At Crockett, Washington County Assistant Director of Schools Dr. Bill Flanary said two of the three team members diagnosed with MRSA, (Methicillin-resistant Staphylococcus Aureus) infections in the past two weeks have returned to school and will be allowed to play as soon as they receive authorization from their doctors.
Flanary said special response procedures adopted by the school system after a similar outbreak of staph at Crockett several years ago have been followed, including the use of a high-temperature steam cleaning machine and a disinfectant fluid in all areas used by the football team. “We’ve done that twice since we became aware,” Flanary said. “We’re satisfied we’ve done all that we need to do to sterilize everything.”
At South Greene, Greene County’s Director of Schools Dr. Vicki Kirk said non-MRSA staph infections have been confirmed in two players by a doctor who examined the team members on Tuesday. Kirk said both players are being treated and no serious illness has occurred among any of the team members.
Parents of South Greene’s football players have been notified that two players have the infection by letters that advise them to watch for symptoms, to take their child to a doctor if they detect symptoms and to notify the school if their child develops the infection.

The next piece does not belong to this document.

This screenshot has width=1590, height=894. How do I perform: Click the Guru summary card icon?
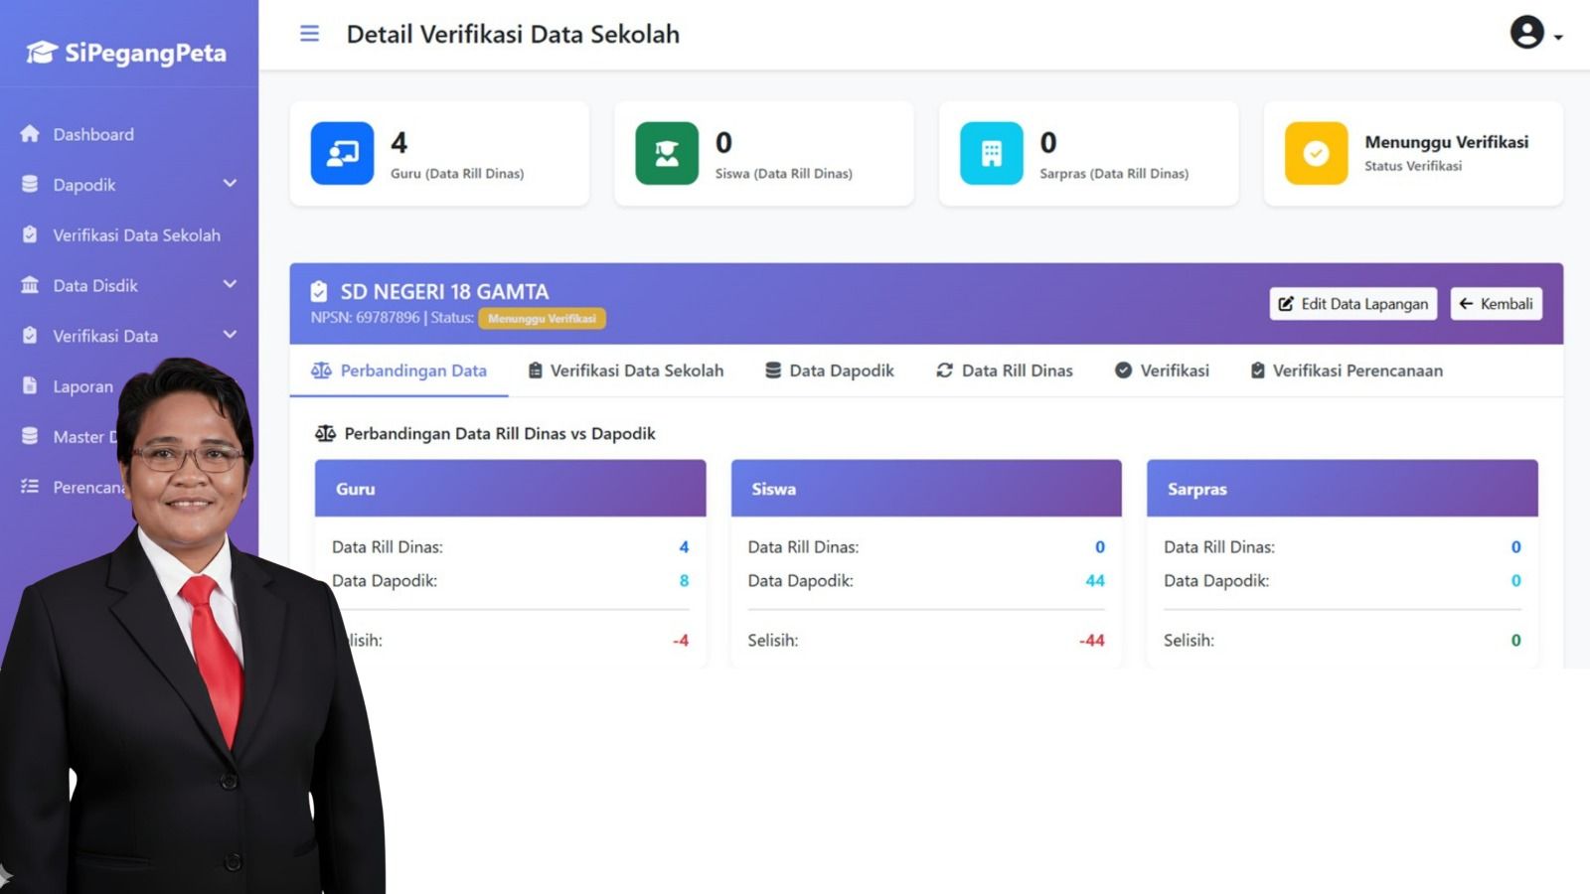[x=341, y=153]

All surfaces in the South Greene fieldhouse have been washed with bleach and the same sterilization procedure has begun inside the main school building. Kirk said the visiting team locker room in the fieldhouse was checked prior to bleaching and no staph was detected.
According to the U.S. Centers for Disease Control, MRSA is a type of staph bacteria resistant to methicillin and other common antibiotics including penicillin. Infections contracted in a community typically occur as skin infections that are less severe than MRSA infections contracted in health care facilities. The infection is typically spread by skin-to-skin contact or by contact with contaminated surfaces in areas used by a large number of people such as athletic facilities, dormitories, military barracks, correctional facilities and day care centers.
The CDC recommends athletes pay attention to symptoms of skin infection including areas of redness, warmth, swelling, pus and pain and to tell a parent, coach, school nurse or other health care provider if the symptoms are present. The CDC advises against picking or popping a sore or otherwise trying to treat the area without the assistance of a doctor. The CDC recommends covering such areas with clean, dry bandages until they can be examined by a health care professional.
“Finding infections early and getting care will reduce the amount of playing time lost and decrease the chance that the infection will become severe.” the CDC says.